Text –
# # # # # # #
EWT validation errors: [L3 Syntax rel-upos-mark] 'mark' should not be 'VERB'

I can go through and correct those but first I need to know what the standard is. :)

nschneid commented 3 years ago

And also, should we allow VERB to attach as case? The validator doesn't complain but it seems like interpreting the connective as a preposition, so why not call it ADP?

amir-zeldes commented 3 years ago

Ooh, OK, so I just checked and it looks like GUM has these as VVG + SCONJ for that exact reason. So I guess yes, I would be on board with EWT doing the same :)

nschneid commented 3 years ago

OK then the lemma should be determined based on the UPOS, right? So "regarding", not "regard"?

amir-zeldes commented 3 years ago

I didn't say that... The xpos is still VBG, so from a PTB perspective it would be inconsistent to lemmatize to "regarding".

nschneid commented 3 years ago

Why should we take a PTB perspective in a UD corpus? :) I'm fine with having a verb XPOS but my impression was that morphology/lemma/deprel decisions should be consistent with each other and the XPOS could be a legacy thing.

Unless there are multiple SCONJes based on the same stem that we want to have the same lemma...it seems confusing to say that SCONJ "provided" is an instance of the lexical item "provide".

Some dictionaries with separate entries:

amir-zeldes commented 3 years ago

My concern is with backwards compatibility: for example, creating a diverging lemmatization standard means creating problems for concatenating training data from UD and non-UD corpora (or UD corpora you and I don't maintain) when training lemmatizers, or other tools which use lemmas as a feature.

nschneid commented 3 years ago

Right, and I'm all for backward compatibility when there are two equally valid choices. But we're already breaking backward compatibility in a sense when we tag it as SCONJ rather than VERB. Saying some of our SCONJes have verbal morphology/lemmas seems like it would surprise users relying on the UD standard. (It would surprise me, anyway, unless the SCONJ definition explained that in some languages there are subordinators that bear verbal morphology and receive a VerbForm feature/verb stem lemma.)

Looking at https://quest.ms.mff.cuni.cz/udvalidator/cgi-bin/unidep/langspec/specify_feature.pl?lcode=en&feature=VerbForm, I do see a number of languages besides English that allow SCONJ to have a VerbForm feature, though it is certainly not most languages. And I wonder if it is by design from a UD perspective or if it is just to accommodate legacy tagging decisions. Maybe @dan-zeman can enlighten us.
# # # # # # #
Exercise brief –
Translate this sentence from the discussion thread above into Spanish: "The xpos is still VBG, so from a PTB perspective it would be inconsistent to lemmatize to "regarding"."

Information shown –
# # # # # # #
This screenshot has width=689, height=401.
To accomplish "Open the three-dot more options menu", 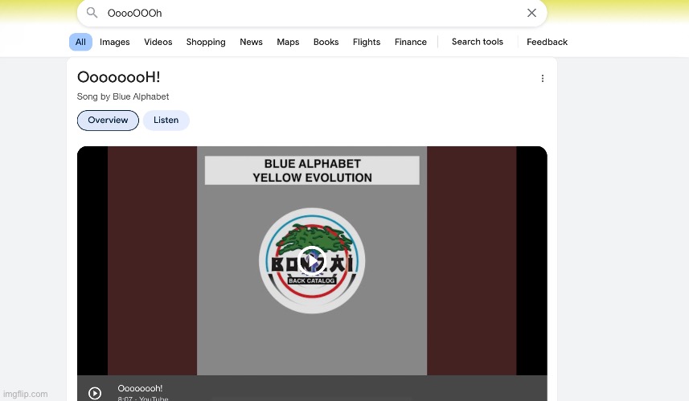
# # # # # # #
Task answer –
El xpos sigue siendo VBG, por lo que, desde una perspectiva PTB, sería incoherente lematizarlo como "regarding".